- AUFGABEN -
A. Fasse den Textauszug über Netanjahu in zwei Sätzen zusammen.
B. Schreibe die Fortsetzung des Textauszugs über Netanjahu im Anschluss an seinen letzten Satz.

═══ TEXTAUSZUG

Die vergangenen zwei Jahre brachten dem Land eine dauerhafte Regierungskrise, ein Stolpern von Neuwahl zu Neuwahl – das alles änderte nichts daran, dass Netanjahus Likud-Partei die stärkste Kraft im Parlament blieb.

Verhängnis

Netanjahu hat sich zum einzigen Inhalt seiner Partei gemacht. Als ihm das gelungen war, ging er dazu über, auch Israels politischen Diskurs ganz auf seine Person zu reduzieren. Genau das wird ihm nun zum Verhängnis. In Israel konnte keine Wahl mehr stattfinden, ohne dass sich die Parteien zuvor festlegten: pro oder kontra Netanjahu? Selbst jene Kräfte, die Netanjahus Gesinnung teilen, fühlten sich von seiner autoritären Art des Führens immer öfter abgestoßen.

Die Wähler haben dem Befürworter-Lager keine Mehrheit mehr gegeben. Nun ist das Gegner-Lager auf dem besten Weg zur Regierungsbildung. Israel könnte jenen Wandel erleben, den sich viele seit langem erhoffen: eine stillere Form des Regierens. Die massiven Angriffe auf Justiz und Medien, die verstärkte Überwachung, ausgeweitete Befugnisse für Polizei und Geheimdienste, Einschnitte in Minderheitenrechte: Tendenzen, die auch in mehreren europäischen Ländern sichtbar sind, haben vor Israel nicht haltgemacht. Nicht ganz zufällig zählt Netanjahu die Regierungen ebenjener europäischen Staaten zu seinen engsten Verbündeten.

══════
═══ DATENSÄTZE

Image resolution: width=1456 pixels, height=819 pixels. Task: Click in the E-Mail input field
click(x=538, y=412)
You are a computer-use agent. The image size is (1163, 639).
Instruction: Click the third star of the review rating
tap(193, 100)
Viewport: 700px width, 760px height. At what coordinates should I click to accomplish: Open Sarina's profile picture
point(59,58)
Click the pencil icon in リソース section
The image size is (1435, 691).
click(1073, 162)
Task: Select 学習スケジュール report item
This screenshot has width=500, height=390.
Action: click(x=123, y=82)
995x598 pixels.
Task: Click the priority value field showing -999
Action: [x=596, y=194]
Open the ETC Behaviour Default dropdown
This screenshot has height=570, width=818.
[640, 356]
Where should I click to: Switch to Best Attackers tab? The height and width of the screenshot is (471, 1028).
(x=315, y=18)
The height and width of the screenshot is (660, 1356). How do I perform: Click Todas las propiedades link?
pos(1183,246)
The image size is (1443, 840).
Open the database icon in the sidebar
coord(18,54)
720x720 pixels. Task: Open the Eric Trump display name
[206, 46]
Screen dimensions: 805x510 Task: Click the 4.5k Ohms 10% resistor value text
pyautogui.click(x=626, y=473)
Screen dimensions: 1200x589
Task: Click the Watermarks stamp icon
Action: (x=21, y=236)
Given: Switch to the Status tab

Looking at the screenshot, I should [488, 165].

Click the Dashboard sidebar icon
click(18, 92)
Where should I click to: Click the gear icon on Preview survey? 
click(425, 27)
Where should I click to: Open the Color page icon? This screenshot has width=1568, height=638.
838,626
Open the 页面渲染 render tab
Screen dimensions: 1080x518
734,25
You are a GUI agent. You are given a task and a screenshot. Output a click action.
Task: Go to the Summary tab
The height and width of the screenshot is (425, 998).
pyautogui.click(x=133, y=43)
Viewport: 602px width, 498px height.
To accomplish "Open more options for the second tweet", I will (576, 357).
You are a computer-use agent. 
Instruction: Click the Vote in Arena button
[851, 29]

══════

- LÖSUNGEN -
A. Trotz einer zweijährigen Regierungskrise mit mehreren Neuwahlen blieb Netanjahus Likud die stärkste Kraft im Parlament. Weil er jedoch Partei und politischen Diskurs ganz auf seine Person reduzierte, wandten sich selbst Gleichgesinnte ab, und nach dem Verlust der Mehrheit für das Befürworter-Lager könnte Israel unter dem Gegner-Lager eine stillere Form des Regierens erleben.

B.
Wer sich erwartet, dass die Regierung des "Wandelsblocks" eine radikale Kehrtwende einleitet, wird aber wohl enttäuscht werden. Der Kitt, der diesen Block zusammenhält, ist die gemeinsame Ablehnung Netanjahus. In ideologischer Hinsicht trennt die Regierungspartner mehr, als sie eint. In ihrem Bestreben, den Einfluss des Höchstgerichts zu begrenzen und den Bau von Siedlungen im Westjordanland auszuweiten, haben manche Kräfte dieser Allianz des Wandels mehr mit Netanjahu gemeinsam als mit ihren Partnern in der künftigen Koalition. Netanjahu hält den Keil, den er nun, so oft es geht, zwischen die Koalitionsparteien treiben wird, bereits fest in der Hand.

Ja, Israel mag am Beginn einer neuen Regierungsära stehen. Vom Ende der Ära Netanjahu ist das Land aber noch ein gutes Stück entfernt. (Maria Sterkl, 31.5.2021)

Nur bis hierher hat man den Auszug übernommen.